Find "Where should I click to: Click the calendar" and "remaining time value" in the records below. Copy the lines holding them and every line between, exactly, and no others.

### Pixel coordinate grounding data
——

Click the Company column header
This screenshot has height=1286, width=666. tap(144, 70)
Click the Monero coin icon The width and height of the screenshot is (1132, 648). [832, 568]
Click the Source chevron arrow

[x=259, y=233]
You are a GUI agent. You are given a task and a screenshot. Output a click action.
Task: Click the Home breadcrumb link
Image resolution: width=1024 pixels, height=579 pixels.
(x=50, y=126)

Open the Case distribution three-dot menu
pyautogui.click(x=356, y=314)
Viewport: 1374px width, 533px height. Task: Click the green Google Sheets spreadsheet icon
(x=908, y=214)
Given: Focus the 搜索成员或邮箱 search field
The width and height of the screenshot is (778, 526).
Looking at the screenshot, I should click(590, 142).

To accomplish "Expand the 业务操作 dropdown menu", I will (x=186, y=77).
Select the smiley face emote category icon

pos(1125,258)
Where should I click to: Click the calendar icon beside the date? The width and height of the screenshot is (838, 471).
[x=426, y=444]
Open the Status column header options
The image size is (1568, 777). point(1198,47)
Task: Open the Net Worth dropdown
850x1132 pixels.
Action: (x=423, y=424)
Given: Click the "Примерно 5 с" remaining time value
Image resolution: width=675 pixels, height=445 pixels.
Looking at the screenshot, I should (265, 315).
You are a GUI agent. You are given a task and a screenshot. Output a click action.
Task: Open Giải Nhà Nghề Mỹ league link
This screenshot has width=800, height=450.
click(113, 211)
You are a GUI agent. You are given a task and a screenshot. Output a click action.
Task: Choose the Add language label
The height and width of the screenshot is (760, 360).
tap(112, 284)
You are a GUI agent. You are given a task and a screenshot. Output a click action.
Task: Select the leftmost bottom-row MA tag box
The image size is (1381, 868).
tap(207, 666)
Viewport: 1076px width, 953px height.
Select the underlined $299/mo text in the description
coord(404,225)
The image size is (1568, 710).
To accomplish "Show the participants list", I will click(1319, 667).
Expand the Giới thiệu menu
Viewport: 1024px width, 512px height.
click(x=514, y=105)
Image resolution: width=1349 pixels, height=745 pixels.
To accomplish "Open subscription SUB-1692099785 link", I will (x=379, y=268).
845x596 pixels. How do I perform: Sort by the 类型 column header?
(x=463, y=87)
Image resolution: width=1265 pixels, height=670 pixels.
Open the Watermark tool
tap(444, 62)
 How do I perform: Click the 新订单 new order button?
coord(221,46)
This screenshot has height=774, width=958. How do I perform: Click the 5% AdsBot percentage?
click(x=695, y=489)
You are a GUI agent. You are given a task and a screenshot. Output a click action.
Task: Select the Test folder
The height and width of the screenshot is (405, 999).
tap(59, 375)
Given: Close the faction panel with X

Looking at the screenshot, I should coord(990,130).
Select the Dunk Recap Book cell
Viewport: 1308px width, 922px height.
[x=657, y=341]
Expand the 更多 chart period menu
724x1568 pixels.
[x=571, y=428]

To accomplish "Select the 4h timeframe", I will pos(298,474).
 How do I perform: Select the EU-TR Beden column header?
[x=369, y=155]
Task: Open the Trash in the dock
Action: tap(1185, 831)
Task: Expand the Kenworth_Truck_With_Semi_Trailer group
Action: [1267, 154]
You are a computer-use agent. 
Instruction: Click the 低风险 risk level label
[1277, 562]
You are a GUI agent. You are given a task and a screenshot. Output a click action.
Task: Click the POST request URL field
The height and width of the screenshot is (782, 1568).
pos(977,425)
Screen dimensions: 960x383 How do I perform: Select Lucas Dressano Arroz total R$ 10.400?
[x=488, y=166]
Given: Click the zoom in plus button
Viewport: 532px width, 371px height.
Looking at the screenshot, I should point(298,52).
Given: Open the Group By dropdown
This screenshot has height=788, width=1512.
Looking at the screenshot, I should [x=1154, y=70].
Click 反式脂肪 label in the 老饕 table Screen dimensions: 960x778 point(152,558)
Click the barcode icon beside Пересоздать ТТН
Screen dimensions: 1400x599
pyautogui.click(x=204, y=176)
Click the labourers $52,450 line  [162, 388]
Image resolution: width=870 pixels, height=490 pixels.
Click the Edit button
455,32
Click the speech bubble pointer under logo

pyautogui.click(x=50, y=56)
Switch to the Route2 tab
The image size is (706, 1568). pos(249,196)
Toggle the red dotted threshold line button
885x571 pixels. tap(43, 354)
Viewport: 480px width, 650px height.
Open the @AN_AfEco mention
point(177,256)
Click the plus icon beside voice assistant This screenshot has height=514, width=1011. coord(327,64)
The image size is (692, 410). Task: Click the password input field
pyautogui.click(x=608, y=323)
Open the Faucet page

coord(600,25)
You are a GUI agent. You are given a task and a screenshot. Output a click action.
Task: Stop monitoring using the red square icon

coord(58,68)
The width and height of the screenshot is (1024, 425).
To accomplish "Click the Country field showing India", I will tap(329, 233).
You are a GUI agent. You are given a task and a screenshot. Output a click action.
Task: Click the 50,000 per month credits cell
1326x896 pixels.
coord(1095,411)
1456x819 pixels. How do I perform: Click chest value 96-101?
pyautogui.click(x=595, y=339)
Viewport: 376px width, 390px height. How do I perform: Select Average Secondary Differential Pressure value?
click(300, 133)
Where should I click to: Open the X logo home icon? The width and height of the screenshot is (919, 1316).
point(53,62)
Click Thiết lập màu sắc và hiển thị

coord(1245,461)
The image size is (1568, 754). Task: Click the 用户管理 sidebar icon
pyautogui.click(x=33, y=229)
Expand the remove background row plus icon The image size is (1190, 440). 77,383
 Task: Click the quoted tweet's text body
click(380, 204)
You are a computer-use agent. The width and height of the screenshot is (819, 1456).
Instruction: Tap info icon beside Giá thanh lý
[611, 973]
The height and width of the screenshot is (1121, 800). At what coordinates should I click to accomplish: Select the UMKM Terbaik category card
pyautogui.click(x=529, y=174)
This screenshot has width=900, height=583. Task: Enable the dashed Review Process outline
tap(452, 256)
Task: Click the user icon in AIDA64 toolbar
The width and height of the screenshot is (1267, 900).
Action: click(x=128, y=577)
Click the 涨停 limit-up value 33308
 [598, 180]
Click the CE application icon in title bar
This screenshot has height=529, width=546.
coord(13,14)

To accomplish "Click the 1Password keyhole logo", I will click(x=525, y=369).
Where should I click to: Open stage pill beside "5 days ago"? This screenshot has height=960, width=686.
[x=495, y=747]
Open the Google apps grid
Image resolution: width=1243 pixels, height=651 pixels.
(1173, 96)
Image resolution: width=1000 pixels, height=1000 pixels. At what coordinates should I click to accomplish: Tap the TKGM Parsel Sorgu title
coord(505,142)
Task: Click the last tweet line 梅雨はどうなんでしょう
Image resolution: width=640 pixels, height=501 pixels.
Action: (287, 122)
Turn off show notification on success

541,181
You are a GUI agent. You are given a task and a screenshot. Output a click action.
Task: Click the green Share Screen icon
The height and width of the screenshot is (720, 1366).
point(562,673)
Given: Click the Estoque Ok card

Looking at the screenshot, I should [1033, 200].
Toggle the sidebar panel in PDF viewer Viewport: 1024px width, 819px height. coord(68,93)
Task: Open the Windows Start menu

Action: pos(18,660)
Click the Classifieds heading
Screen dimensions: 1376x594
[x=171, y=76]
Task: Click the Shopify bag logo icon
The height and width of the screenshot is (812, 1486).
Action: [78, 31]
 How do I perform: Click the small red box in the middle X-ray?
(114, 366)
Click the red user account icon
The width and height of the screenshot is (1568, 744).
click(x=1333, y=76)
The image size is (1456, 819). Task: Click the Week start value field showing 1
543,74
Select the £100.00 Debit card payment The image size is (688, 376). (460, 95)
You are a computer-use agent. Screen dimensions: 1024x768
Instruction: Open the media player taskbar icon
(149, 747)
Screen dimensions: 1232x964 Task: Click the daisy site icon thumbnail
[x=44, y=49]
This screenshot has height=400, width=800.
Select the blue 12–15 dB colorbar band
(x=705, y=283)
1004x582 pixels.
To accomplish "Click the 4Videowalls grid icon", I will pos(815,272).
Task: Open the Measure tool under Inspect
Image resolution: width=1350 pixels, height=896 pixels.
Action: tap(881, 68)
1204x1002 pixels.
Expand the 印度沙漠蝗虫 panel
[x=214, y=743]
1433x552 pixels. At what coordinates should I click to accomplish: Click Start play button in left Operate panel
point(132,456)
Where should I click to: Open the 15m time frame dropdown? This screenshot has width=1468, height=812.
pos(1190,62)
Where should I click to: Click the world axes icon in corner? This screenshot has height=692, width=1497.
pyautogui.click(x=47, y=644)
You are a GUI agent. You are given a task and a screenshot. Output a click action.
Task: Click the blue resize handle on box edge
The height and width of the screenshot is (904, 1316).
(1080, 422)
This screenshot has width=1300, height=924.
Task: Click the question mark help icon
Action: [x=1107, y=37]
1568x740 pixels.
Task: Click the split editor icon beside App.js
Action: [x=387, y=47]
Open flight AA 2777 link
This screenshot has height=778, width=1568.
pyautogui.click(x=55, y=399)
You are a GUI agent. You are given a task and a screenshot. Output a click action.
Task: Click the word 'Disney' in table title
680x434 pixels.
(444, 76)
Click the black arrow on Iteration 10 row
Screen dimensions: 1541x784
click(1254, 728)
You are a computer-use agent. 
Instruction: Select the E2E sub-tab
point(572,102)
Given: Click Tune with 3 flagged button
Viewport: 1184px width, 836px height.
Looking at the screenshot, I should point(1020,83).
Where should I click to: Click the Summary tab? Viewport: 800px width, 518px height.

——

### Exercise result
Where should I click to: Click the calendar icon beside the date? The width and height of the screenshot is (838, 471).
[x=426, y=444]
Open the Status column header options
The image size is (1568, 777). point(1198,47)
Task: Open the Net Worth dropdown
850x1132 pixels.
Action: (x=423, y=424)
Given: Click the "Примерно 5 с" remaining time value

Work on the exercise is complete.